Could you reproduce the listing below, substituting "Instruction" for every "Given" and leaving everything else unchanged?

=== Entries ===
-- BEGIN --

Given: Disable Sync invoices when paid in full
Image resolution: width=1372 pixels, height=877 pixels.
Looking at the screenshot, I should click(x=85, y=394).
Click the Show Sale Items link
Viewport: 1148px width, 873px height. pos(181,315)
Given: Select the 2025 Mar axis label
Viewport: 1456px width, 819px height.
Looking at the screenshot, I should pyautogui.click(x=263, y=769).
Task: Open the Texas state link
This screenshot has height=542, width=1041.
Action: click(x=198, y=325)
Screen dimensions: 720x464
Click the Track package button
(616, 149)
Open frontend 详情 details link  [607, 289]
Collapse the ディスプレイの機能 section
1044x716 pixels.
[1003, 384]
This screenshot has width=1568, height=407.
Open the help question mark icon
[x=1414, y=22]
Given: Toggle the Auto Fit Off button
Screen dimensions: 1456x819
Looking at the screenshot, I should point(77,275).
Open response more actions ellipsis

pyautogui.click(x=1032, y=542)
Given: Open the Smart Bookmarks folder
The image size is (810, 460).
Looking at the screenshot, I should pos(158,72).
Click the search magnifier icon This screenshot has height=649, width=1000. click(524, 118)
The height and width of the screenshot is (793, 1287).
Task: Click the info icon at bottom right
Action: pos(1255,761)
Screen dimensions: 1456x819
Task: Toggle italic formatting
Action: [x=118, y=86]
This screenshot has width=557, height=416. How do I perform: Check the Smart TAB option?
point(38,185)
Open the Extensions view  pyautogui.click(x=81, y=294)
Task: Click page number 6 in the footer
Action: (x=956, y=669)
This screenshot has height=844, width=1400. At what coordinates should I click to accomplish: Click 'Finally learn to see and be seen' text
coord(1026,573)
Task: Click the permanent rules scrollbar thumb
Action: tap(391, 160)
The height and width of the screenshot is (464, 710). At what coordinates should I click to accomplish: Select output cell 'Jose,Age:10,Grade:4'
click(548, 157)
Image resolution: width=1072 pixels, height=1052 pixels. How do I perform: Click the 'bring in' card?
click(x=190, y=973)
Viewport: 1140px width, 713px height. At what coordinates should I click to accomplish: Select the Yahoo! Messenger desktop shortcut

-- END --

=== Answer to the exercise ===
Instruction: Disable Sync invoices when paid in full
Image resolution: width=1372 pixels, height=877 pixels.
Looking at the screenshot, I should click(x=85, y=394).
Click the Show Sale Items link
Viewport: 1148px width, 873px height. pos(181,315)
Instruction: Select the 2025 Mar axis label
Viewport: 1456px width, 819px height.
Looking at the screenshot, I should pyautogui.click(x=263, y=769).
Task: Open the Texas state link
This screenshot has height=542, width=1041.
Action: click(x=198, y=325)
Screen dimensions: 720x464
Click the Track package button
(616, 149)
Open frontend 详情 details link  [607, 289]
Collapse the ディスプレイの機能 section
1044x716 pixels.
[1003, 384]
This screenshot has width=1568, height=407.
Open the help question mark icon
[x=1414, y=22]
Instruction: Toggle the Auto Fit Off button
Screen dimensions: 1456x819
Looking at the screenshot, I should point(77,275).
Open response more actions ellipsis

pyautogui.click(x=1032, y=542)
Instruction: Open the Smart Bookmarks folder
The image size is (810, 460).
Looking at the screenshot, I should pos(158,72).
Click the search magnifier icon This screenshot has height=649, width=1000. click(524, 118)
The height and width of the screenshot is (793, 1287).
Task: Click the info icon at bottom right
Action: pos(1255,761)
Screen dimensions: 1456x819
Task: Toggle italic formatting
Action: [x=118, y=86]
This screenshot has width=557, height=416. How do I perform: Check the Smart TAB option?
point(38,185)
Open the Extensions view  pyautogui.click(x=81, y=294)
Task: Click page number 6 in the footer
Action: (x=956, y=669)
This screenshot has height=844, width=1400. At what coordinates should I click to accomplish: Click 'Finally learn to see and be seen' text
coord(1026,573)
Task: Click the permanent rules scrollbar thumb
Action: tap(391, 160)
The height and width of the screenshot is (464, 710). At what coordinates should I click to accomplish: Select output cell 'Jose,Age:10,Grade:4'
click(548, 157)
Image resolution: width=1072 pixels, height=1052 pixels. How do I perform: Click the 'bring in' card?
click(x=190, y=973)
Viewport: 1140px width, 713px height. At what coordinates should I click to accomplish: Select the Yahoo! Messenger desktop shortcut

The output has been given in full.